EWA Systems' Rules Editor Features
- The Rules Editor: EWA Systems' Complete Rules Editor
- Supports Multiple Rule Definition Languages: Define Rules How You Are Most Comfortable Improving Your Efficiency And Reducing Your Errors
- Natural Language Interface: Business Users Define and Modify Their Own Rules. (See Demo Below)
- Programming Languages: Use Java or Your Programming Language of Choice To Define Your Rules.
- Rule Validation: The Rule Wizard Pre-Validates Rules Minimizing Rule Definition Errors and Greatly Simplifying the Rule Definition Process.
- Rule Search: Searches Rules and Discovers Possible Rule Conflicts Before Deployment.
- Rule Flow: Conditional, Serial and Parallel Rule Flows Are Easily Captured By The EWA Systems' Rule Flow Interface.
- Complete Real-Time Rule Debug and Testing Environment: Create, Test and Optimize your RuleSets Prior to Deployment.
BRMS Rules Editor Natural Language Interface
The following demo shows how easy it is to define a condition inside EWA Systems' Rules Engine. As you build the condition, pieces which require further definition appear in red. Context-sensitive pull down menus guide the user through this definition process. To undo or change a portion of the condition, use an operator's "Clear" pull-down menu pick. At every step of the definition process, the validity of the rule is checked and displayed via the checkbox on the right of the condition.
EWA Systems' Natural Language Interface Demo (Writing a Rule Condition)
If this applet is not running in your browser, download the jar file and run it like an application. In most systems, just double-click on the jar file to run it.
In this demo, the user is building a condition to apply against a credit card application. So the context of this natural language interfaces contains parameters and variables that are pertainent to a credit card application.
Using typical rules engines in the financial industry, FICO scores would be tested against a minimum required FICO score which would be found via a decision table, which amounts to hundreds if not thousands of rules. In this case, two conditions would be made "Applicant's Zipcode equals a specific Zipcode or group of Zipcodes" and "Applicant's FICO score is greater than a specific number". These rules are made starting with the "Equals" or "Greater than" Functions, respectively, and then filling in the appropriate applicant parameter on one side and the constant value on the other. These thousands of rules can be handled dynamically and faster by using MetaRules™, which reduce all of these rules to a single rule, "Applicant's FICO is greater than model's minimum acceptable FICO score for the Applicant". This rule is created by selecting the "greater than" function, and filling in the applicant's FICO score on one side and the function for the FICO data-mining model on the other, specifying the applicant as the source of the model's parameters. Thousands of rules are reduced to just one reducing rule maintenance effort and increasing performance both in speed and accuracy of getting the desired business-goal result.

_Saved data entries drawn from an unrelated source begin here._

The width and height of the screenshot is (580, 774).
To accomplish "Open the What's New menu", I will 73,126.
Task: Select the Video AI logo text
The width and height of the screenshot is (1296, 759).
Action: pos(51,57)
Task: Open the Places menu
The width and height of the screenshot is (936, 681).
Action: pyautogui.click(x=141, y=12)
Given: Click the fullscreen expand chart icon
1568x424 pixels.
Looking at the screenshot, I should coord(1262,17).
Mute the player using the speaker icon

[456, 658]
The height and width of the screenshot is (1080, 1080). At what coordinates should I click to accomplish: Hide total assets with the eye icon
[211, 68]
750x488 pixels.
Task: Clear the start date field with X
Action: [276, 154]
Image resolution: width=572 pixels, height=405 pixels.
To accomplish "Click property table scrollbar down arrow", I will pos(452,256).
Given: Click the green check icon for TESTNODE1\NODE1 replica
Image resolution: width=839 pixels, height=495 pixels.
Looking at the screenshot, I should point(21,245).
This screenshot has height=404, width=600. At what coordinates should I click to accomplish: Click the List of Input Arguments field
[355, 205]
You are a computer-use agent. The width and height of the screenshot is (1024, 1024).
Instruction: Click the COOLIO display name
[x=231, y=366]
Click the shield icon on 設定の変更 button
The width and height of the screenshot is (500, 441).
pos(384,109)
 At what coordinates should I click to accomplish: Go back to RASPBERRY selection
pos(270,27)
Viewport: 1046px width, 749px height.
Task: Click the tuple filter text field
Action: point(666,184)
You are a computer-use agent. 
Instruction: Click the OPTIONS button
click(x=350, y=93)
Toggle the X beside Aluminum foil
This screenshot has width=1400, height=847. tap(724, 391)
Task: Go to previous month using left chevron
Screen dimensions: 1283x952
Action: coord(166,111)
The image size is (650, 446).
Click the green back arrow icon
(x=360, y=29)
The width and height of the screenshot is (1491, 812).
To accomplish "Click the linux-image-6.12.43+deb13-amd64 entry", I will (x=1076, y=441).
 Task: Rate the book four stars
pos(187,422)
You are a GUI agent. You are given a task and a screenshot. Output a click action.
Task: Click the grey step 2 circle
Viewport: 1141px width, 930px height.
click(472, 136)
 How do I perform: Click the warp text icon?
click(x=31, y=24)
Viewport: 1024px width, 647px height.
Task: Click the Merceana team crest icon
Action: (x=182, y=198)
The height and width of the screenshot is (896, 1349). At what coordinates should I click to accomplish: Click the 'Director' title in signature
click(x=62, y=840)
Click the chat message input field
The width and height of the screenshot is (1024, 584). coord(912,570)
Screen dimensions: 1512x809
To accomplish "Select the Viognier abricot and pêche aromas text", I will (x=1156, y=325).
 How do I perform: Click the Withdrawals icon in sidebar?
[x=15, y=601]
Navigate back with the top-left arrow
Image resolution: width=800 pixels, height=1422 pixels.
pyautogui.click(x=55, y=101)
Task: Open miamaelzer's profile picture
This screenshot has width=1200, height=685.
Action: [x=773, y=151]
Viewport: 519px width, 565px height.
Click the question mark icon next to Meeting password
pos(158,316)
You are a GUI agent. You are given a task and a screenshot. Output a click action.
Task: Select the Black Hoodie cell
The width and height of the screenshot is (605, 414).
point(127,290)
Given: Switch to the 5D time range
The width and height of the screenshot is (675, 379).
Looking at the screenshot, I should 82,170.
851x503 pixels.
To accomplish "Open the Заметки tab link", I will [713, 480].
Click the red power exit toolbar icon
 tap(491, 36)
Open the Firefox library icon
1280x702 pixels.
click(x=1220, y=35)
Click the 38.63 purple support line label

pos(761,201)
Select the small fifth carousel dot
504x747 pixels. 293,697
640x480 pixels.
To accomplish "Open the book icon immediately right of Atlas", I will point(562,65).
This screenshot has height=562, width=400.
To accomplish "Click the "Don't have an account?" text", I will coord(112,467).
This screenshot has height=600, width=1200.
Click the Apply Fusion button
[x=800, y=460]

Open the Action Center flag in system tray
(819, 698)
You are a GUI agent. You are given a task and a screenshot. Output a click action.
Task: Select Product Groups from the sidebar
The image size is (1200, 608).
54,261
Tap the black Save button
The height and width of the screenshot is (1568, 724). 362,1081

In an e-commerce situation, MetaRules™ simplifies and enables price/revenue optimization. Data Mining and optimization algorithms behind price and revenue optimization are accessible as functions, just like the FICO score model was available above. So rules like "Set price to the optimized price for the customer's shopping cart under the specified operational conditions". The model is updated in the background as additional offers, whether accepted or not, are offered. The advantage of this system is that fads or fraudulant circumstances are caught and dealt with earlier maximizing profits and minimizing costs.
Since the task of creating these seperately-encoded rules did not require as many technical hurdles, the creation of these rules could be shifted to the business analysts/managers who initially requested the changes where the cost of rule maintenance could be lessened. The idea was that the implementation chain would be further shortened, reducing errors in translation, and the usual engineering bottleneck could be avoided, further speeding the roll-out of the revised business policies. Since most business users are not analysts or engineers, many BRMS (including EWA Systems') implemented a natural language interface simplifying and removing the detailed math equations from rule creation. With technically-savvy business users who still interact with the BRMS technically using math equations, this reduced maintenance benefit is real. On the other hand, this benefit is debateable when attempted with non-technical business users who use the natural language interface. The source of the problem is that the natural language interface used by business users is just as likely to interpret a rule correctly as incorrectly. These badly formed rules are hopefully caught later in the debug/testing stage which needs to be introduced in order to find them.